Michael Jackson died recently as a result of using prescribed drugs. It is a pity his death was not used to illustrate what happens when people take prescribed drugs. If his body had been in good shape photographs would have appeared in the media. I was surprised that media organisations did not seek to view the singer's body. The story of his death received extensive coverage on RTE, Sky and other channels on the night it occurred and in the following days. While he was a wonderful entertainer, the media overlooked what happened and did not ask to see his body. I note from media reports yesterday that some of those who rushed to the scene when the emergency call was made did not recognise Mr. Jackson and thought he was an old man. It is a pity his death could not be used to show young people how one ends up if one continues to use prescribed or other types of drugs.

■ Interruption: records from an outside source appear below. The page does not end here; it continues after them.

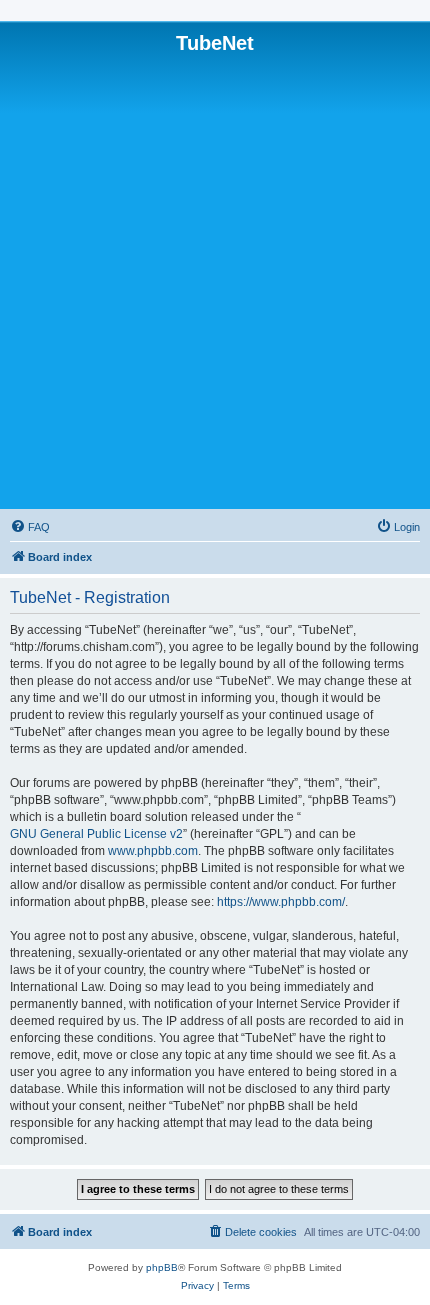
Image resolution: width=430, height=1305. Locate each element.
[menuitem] (30, 527)
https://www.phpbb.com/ (281, 902)
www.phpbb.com (153, 851)
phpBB (162, 1267)
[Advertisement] (215, 280)
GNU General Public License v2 (96, 834)
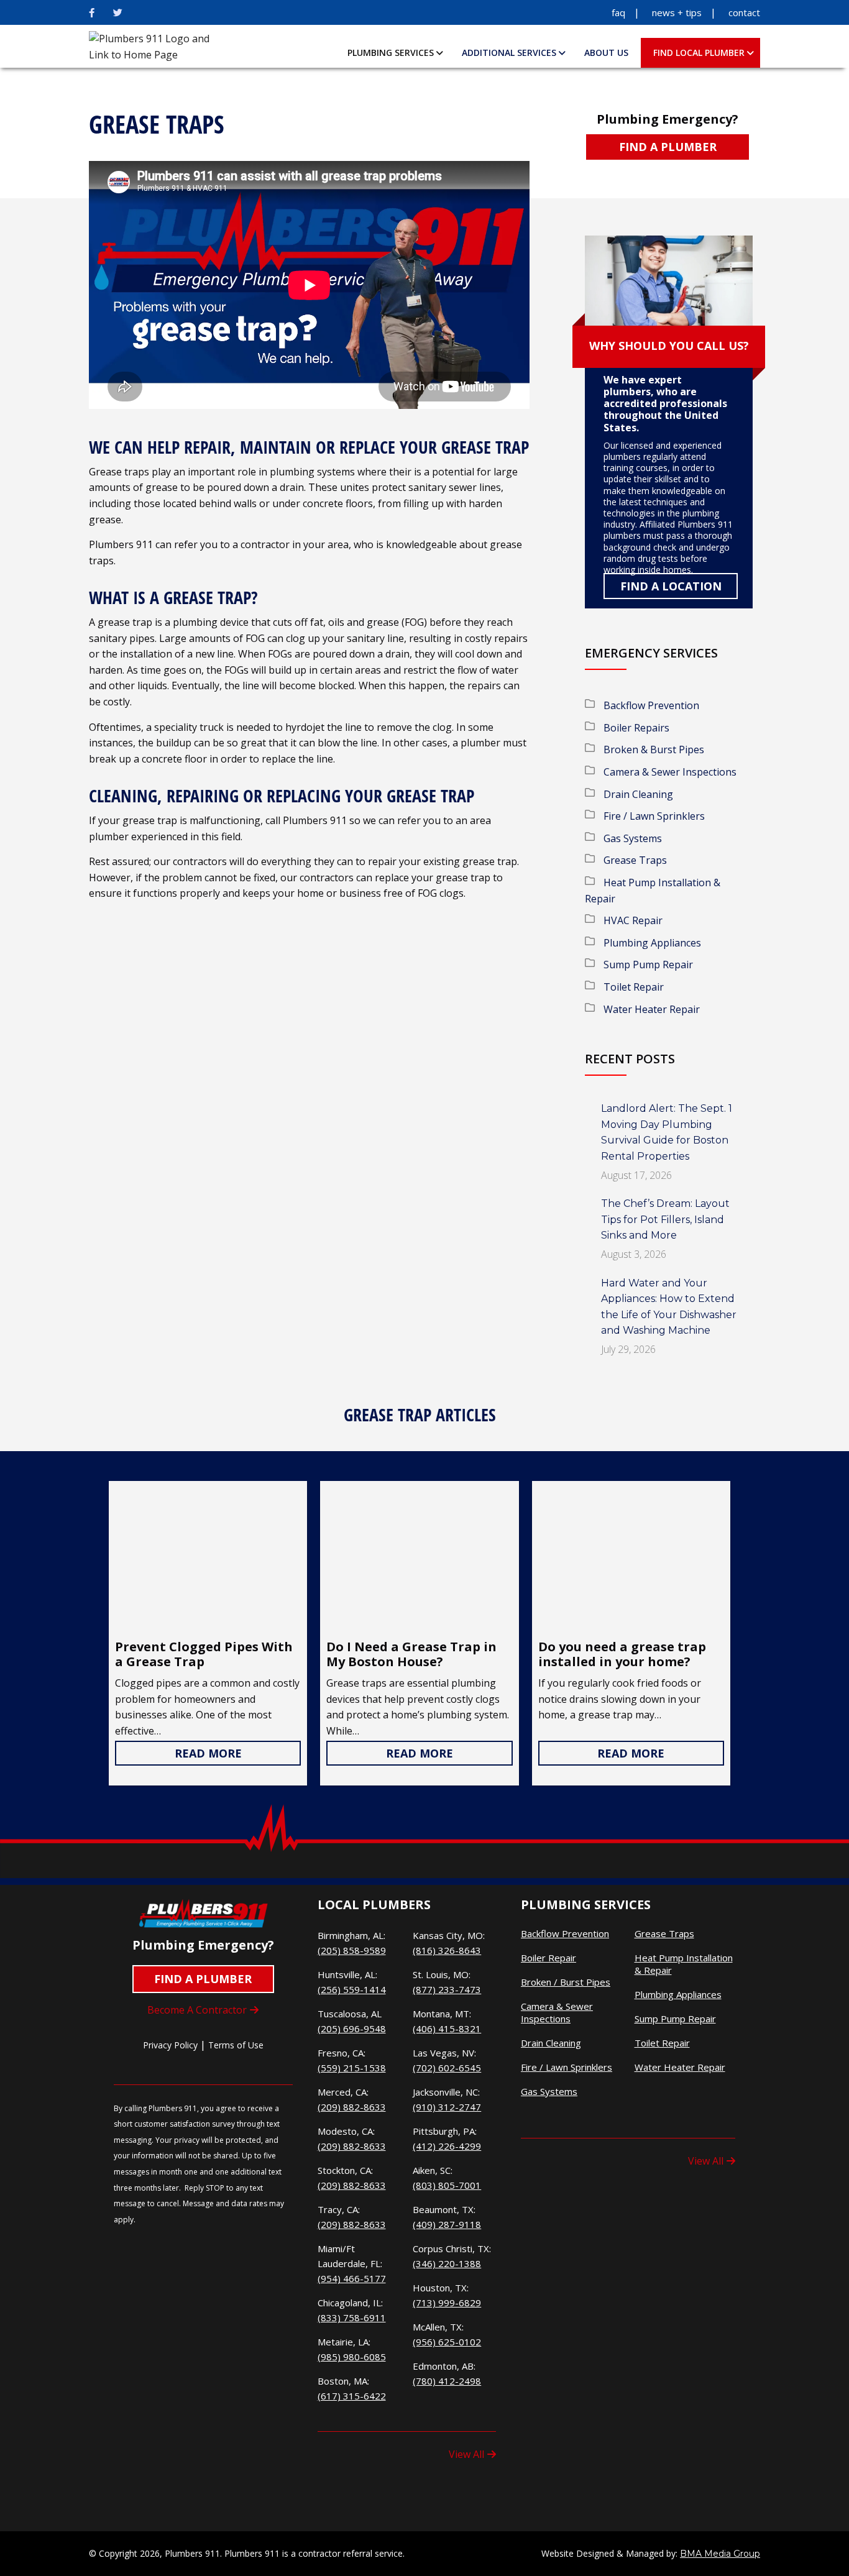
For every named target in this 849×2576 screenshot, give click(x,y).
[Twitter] (118, 12)
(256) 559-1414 (352, 1989)
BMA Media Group (720, 2553)
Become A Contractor (197, 2010)
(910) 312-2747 (447, 2107)
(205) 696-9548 (352, 2028)
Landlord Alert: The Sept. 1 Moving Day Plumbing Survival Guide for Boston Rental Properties (666, 1132)
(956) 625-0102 (447, 2341)
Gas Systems (632, 838)
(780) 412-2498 (447, 2381)
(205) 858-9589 (352, 1950)
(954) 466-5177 (352, 2278)
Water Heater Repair (651, 1009)
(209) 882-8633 (352, 2107)
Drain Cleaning (638, 794)
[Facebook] (92, 12)
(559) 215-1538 (352, 2067)
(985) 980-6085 (352, 2356)
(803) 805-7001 (447, 2185)
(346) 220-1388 (447, 2263)
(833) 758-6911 (352, 2317)
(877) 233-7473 (447, 1989)
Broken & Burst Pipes (653, 749)
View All (466, 2454)
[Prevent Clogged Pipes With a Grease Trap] (208, 1557)
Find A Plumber (668, 146)
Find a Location (671, 586)
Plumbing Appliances (652, 943)
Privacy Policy (170, 2045)
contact (744, 12)
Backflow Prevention (651, 705)
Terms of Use (236, 2045)
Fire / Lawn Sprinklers (654, 816)
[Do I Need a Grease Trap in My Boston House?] (419, 1557)
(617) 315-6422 (352, 2396)
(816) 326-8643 (447, 1950)
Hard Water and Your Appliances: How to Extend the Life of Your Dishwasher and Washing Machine (669, 1307)
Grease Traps (635, 860)
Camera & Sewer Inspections (670, 772)
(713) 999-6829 (447, 2302)
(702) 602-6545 (447, 2067)
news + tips (677, 12)
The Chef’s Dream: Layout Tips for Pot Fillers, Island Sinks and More (665, 1219)
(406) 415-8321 (447, 2028)
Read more (208, 1753)
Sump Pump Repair (648, 964)
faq (618, 12)
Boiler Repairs (636, 728)
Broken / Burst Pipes (565, 1982)
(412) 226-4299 (447, 2146)
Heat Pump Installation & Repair (684, 1964)
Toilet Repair (633, 987)
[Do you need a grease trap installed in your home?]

I thank the Minister of State and his officials for coming before the joint committee which has done significant work in this area. The committee's role is to monitor the work of the Department. It did much work on the issue of drugs before I became Chairman. The Minister of State has shared important information with us today. I am confident he will take on board the broad thrust of the contributions made by members and that this will add value to the important work he will do in the coming months. The Minister of State discussed many important issues. The proposals offered by the joint committee will be of great assistance to him in his effort to get this matter right.

The Minister of State alluded to advertising and raising awareness. He will give much thought to having an effective awareness campaign, which will be crucial. Several members referred to an RTE television programme broadcast last night on the Rutland Centre. We express gratitude to those who participated in the programme, specifically the person addicted to cocaine and the person addicted to heroin. In my experience, the most effective way to raise awareness is through the human story.

The programme in question will appeal to a certain audience whereas the Minister of State wants to reach many audiences. He referred to raising awareness in the community, in schools and among families. He will have taken on board the contributions of members who wish him well in his important work. We are available to assist and advise him and, where appropriate, ask questions in the coming months.

The joint committee adjourned at 1.55 p.m. sine die.